Convert the listing below into a JSON list of strings, one string per line and skipping blank lines. Begin at the line that has "How do I perform: Select" and stop after the line that has "I will point(181,104).".
━━━━━━━━━━━━━━━━━━━━━━━━━━━━━━
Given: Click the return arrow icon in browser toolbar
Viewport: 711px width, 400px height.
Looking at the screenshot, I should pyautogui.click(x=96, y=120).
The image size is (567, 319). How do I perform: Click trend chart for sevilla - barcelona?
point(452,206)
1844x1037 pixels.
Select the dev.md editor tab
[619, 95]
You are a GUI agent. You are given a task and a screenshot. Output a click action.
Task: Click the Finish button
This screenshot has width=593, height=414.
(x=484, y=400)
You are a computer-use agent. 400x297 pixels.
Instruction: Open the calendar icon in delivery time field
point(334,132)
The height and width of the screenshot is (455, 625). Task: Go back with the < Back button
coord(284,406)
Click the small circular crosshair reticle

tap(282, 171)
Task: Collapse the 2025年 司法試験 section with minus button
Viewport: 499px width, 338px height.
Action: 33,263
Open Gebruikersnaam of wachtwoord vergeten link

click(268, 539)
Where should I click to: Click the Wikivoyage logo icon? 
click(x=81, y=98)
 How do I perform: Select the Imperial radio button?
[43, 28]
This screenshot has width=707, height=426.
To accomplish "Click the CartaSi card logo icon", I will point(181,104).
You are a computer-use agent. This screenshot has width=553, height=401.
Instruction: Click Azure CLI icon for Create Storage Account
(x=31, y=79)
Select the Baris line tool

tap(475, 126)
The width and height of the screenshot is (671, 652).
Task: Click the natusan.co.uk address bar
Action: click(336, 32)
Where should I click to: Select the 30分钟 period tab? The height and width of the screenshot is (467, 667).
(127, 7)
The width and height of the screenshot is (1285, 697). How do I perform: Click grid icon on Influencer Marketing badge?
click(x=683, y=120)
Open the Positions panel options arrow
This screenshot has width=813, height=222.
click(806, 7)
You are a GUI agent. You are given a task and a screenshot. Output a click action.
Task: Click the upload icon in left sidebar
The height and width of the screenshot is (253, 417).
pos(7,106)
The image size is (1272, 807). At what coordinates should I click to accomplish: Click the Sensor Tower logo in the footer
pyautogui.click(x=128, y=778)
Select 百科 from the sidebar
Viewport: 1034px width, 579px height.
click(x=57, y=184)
━━━━━━━━━━━━━━━━━━━━━━━━━━━━━━
Completed exercise
[
  " How do I perform: Select the Imperial radio button?",
  "[43, 28]",
  "This screenshot has width=707, height=426.",
  "To accomplish \"Click the CartaSi card logo icon\", I will point(181,104)."
]